Anonymous - 16-04-2008, 12:55
No dobra...trochę się boję, ale wymontuję ją i poczyszczę. Cykam się, że po wmontowaniu spowrotem będzie coś nie tak. W wielu wątkach czytałem o resetowaniu kompa i uczeniu przepustnicy, ale okazuje się, że wyczytałem kilka sprzecznych rad...a to, że należy odpiąć klemę minusową, ktoś inny pisze, że plusową, jeszcze inny że obie ? Dalej pisze ktoś, że należy odpalić auto nie dotykając gazu z włączonymi wszelkimi odbiornikami, inny ktoś pisze, że bez żadnych odbiorników ? Nie wiem którą radę potraktować priorytetowo biorąc pod uwagę, że mam volvo gdzie wiadomo że światła świecą się zawsze po przekręceniu stacyjki, a to w końcu jakiś odbiornik. No i problem z finałem uczenia. Ponoć powinien zakręcić się wentyl i wtedy wiadomo że po zabiegu.

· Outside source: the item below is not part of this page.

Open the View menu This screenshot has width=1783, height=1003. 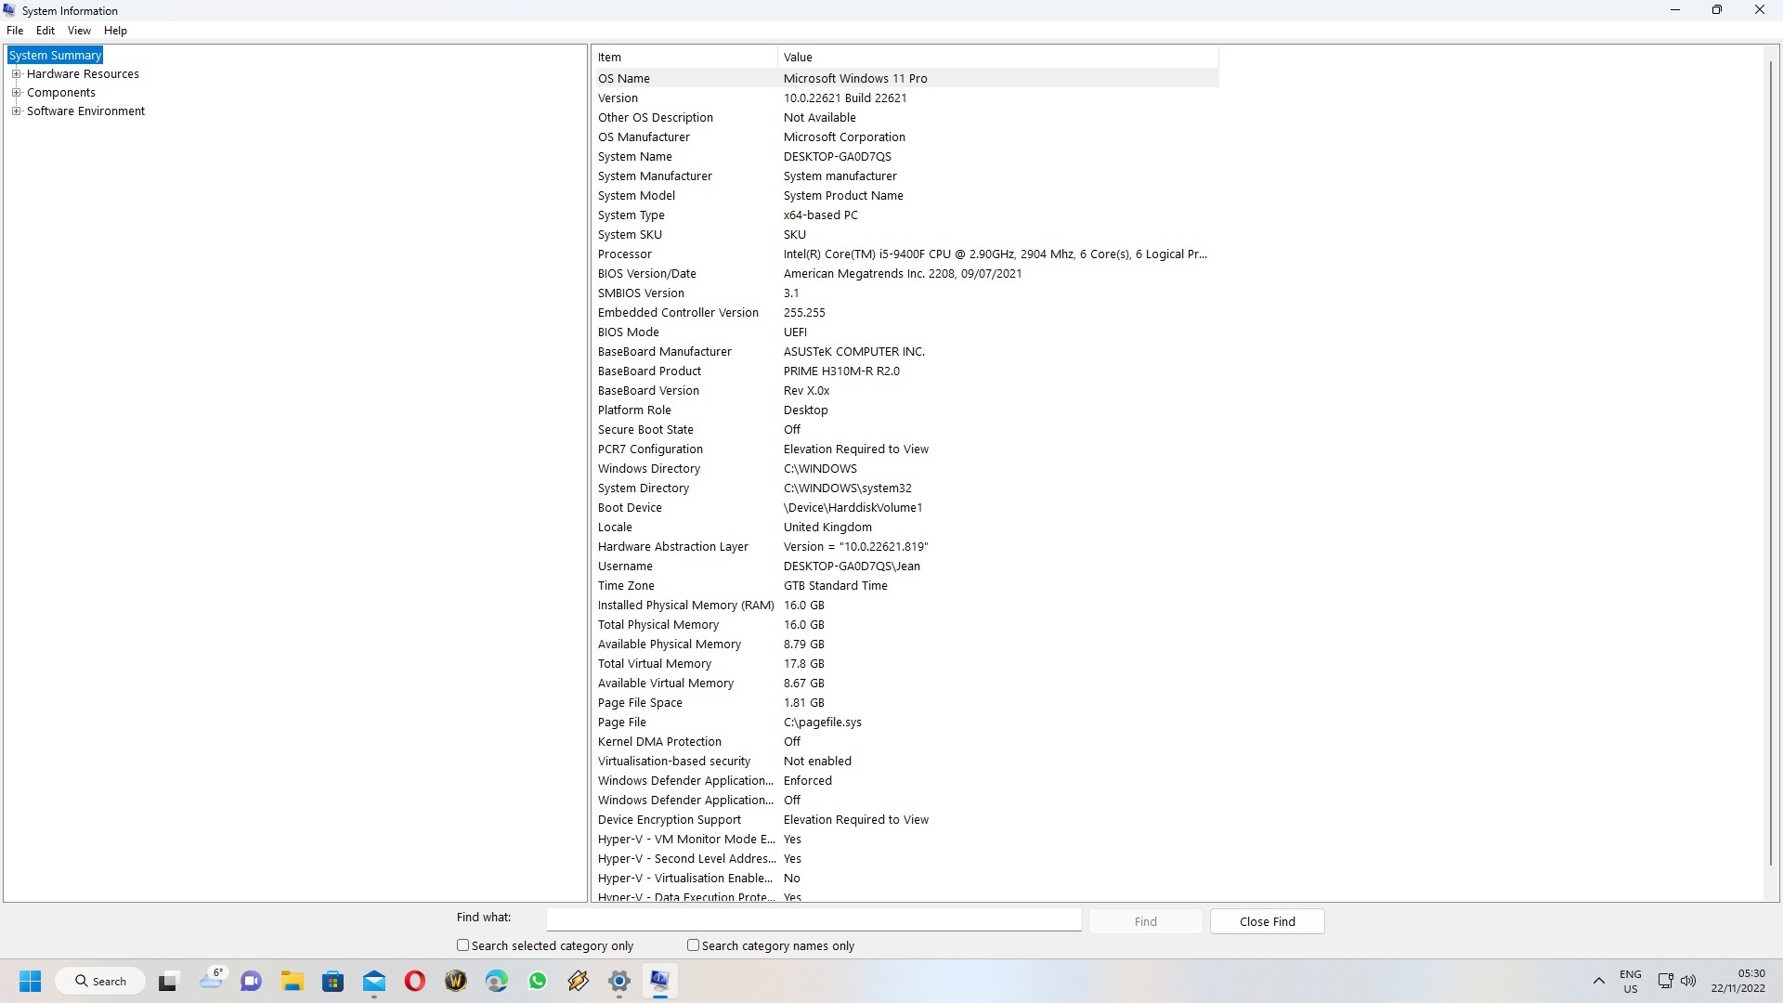79,31
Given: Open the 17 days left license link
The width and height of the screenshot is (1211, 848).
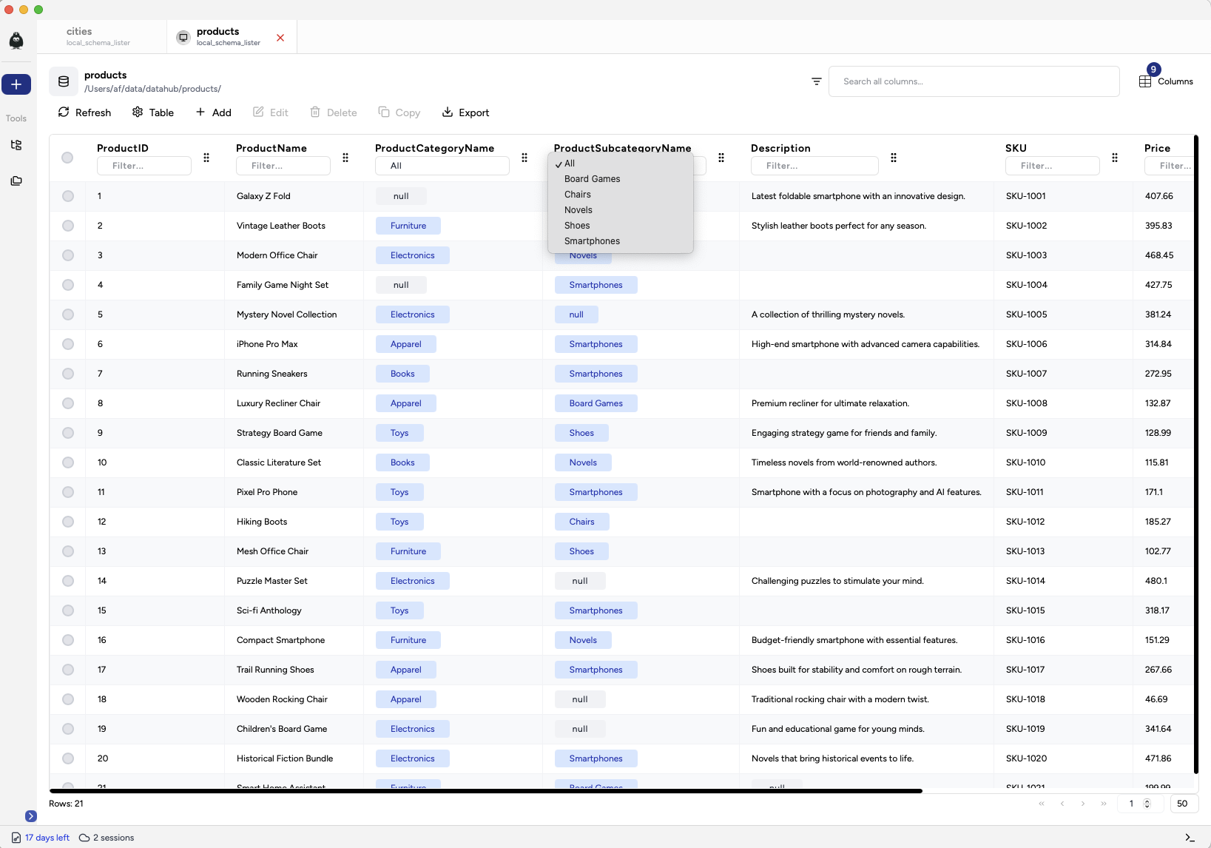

Jak mam wiedzieć kiedy się nauczyła, skoro mam podwujnie skuteczny układ chłodzenia który oddaje ciepło na wolnych obrotach tak skutecznie, że nie używa wiatraka ? Naprawdę ciężko podjąć decyzję.
[ Dodano: 16-04-2008, 12:59 ]
A-ha...może jakaś krótka rada jak i czym czyścić przepustnicę i na co szczególnie zwrócić uwagę. Czy jakieś szczególne trudności z tym zabiegiem ?
[ Dodano: 16-04-2008, 13:06 ]
Jeśli ktoś z Was jest zainteresowany, to może zajżeć na moje forum, gdzie inni volviarze dają mi rady...może niektóre dotyczą Was :
http://www.v40.pl/forum/v...b7588f90dc28205
Anonymous - 16-04-2008, 13:16
Ja osobiście u siebie zrobiłem tak:
1.Odpiąłem klemę ,,-'' na ok 40 sek
2.Po podłączeniu klemy zapaliłem samochód i zostawiłem go na 15 min by trochę sobie popyrkał.
2.Po 15 min włączyłem wszystkie odbiory prądu(klima,grzanie szyby,radio,itp) i pozostawiłem
silnik by sobie pochodził kolejne 15 min.
3.Po tych 15 min można poruszać jeszcze elektrycznie podnoszonymi szybami(uczymy kompa
skrajnych pozycji ) i wyłączamy wszystkie odbiory prądu.
4.Dwa razy przygazowujemy na 6000-7000 obr/min i spokojnie gasimy silnik.
Po tej operacji obroty powinny się ustabilizować.W moim przypadku pomogło tylko
zapomniałem dwa razy go przygazować i musiałem to zrobić w trasie.